Actually, while that original definition may have been the earlier (I dunno), the one I supplied is the more well-known, more important one. The definition I supplied is the one used at Guantanamo.
I suspect if you asked the DoD's current crop of spokesmen and spin-doctors they would be unaware of the existence the earlier def.
Dead tree dictionaries often have multiple definitions for words. Wiktionary doesn't?
Cheers! Geo Swan 02:47, 15 February 2008 (UTC)
Just as an fyi, an enemy combatant is theatre-dependent. That is, in Iraq an enemy combatant would include Iraqi military and paramilitary forces, in Khosovo it might include Albanian as well as Yugoslavian forces and Khosovar forces. Thus the USA DoD might have definitions for each theatre in which it engages in operations. - Amgine/talk 04:19, 15 February 2008 (UTC)
I think if you check more fully you will see that the definition I added applies world-wide. Geo Swan 19:29, 15 February 2008 (UTC)
Well, yes and no. Yes, this applies world-wide, in that anyone conspiring with the Taliban or Al Quaeda (anywhere in the world) is considered an enemy-combatant. However, this definition only applies for one country (US) and in one specific conflict (depending on how you define one conflict), 9-11 and the ensuing Afghanistan conflict. I'm sorry, but I stand by my revert. Again, if you would like the larger community to take a look at this, by all means put it up for discussion in the Tea Room. Sorry. Atelaes 19:45, 15 February 2008 (UTC)

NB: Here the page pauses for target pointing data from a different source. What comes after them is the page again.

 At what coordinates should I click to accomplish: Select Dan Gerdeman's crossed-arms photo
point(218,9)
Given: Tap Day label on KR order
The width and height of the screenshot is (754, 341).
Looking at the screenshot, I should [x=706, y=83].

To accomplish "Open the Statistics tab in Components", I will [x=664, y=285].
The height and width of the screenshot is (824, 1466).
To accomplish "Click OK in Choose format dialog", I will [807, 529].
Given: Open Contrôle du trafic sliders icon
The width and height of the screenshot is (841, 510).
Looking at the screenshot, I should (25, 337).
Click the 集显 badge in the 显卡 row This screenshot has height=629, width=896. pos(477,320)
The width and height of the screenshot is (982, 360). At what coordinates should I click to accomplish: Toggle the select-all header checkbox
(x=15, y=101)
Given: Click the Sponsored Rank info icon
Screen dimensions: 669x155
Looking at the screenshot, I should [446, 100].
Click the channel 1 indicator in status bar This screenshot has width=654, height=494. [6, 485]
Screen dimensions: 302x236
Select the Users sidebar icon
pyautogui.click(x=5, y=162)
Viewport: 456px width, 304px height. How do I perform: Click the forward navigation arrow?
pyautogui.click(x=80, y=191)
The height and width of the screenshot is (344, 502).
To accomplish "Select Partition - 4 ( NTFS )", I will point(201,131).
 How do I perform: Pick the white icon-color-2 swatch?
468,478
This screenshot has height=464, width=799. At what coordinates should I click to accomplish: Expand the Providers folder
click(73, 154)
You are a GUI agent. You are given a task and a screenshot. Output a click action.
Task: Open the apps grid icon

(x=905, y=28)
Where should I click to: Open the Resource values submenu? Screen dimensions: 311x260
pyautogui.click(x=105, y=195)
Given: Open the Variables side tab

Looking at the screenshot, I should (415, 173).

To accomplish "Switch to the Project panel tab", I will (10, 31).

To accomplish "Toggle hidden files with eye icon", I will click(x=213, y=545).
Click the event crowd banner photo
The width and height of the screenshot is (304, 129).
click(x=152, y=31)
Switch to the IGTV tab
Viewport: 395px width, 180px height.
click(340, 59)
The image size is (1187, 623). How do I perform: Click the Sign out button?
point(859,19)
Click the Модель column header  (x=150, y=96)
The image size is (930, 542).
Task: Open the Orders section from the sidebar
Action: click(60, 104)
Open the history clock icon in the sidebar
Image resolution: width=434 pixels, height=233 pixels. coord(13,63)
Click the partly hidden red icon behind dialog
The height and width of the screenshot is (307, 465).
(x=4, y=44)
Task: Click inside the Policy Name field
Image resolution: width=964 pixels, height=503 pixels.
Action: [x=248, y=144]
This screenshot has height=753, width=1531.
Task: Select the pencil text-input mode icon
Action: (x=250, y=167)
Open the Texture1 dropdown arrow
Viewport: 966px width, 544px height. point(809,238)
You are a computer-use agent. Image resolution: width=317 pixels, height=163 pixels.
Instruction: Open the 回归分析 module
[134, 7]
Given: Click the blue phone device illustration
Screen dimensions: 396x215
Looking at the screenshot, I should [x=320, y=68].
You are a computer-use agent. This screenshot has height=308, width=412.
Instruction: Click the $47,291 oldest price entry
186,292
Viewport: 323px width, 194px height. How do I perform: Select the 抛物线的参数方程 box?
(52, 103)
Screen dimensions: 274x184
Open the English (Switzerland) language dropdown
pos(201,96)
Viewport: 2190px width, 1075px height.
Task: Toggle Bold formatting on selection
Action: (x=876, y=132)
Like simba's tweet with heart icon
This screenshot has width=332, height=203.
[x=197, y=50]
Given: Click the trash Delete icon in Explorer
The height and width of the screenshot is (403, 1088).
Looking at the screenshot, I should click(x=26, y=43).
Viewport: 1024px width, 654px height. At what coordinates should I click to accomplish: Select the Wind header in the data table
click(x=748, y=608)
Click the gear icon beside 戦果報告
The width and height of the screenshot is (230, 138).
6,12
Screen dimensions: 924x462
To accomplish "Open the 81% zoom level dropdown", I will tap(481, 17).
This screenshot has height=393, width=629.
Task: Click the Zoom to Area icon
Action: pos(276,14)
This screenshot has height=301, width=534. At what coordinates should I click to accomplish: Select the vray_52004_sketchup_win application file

re: your comments on my talk page[edit]

I have replied there. (here). - TheDaveRoss 23:39, 5 May 2008 (UTC)

RfV discussions[edit]

MGlovesfun did not make clear how one can positively contribute to RfV discussions. Though broad web searches are usually not helpful, Google Books searches usually are. Also Google News. For current slang, Usenet (via Google Groups, but with attention to whether the group is Usenet). Rarely Google Scholar. One can also try COCA and BNC, both via BYU, for more complex searches, especially for grammatical points and common words. DCDuring TALK 14:27, 16 May 2012 (UTC)

  • OK. Thanks. Did the four examples offered suffice to establish the term merits an entry?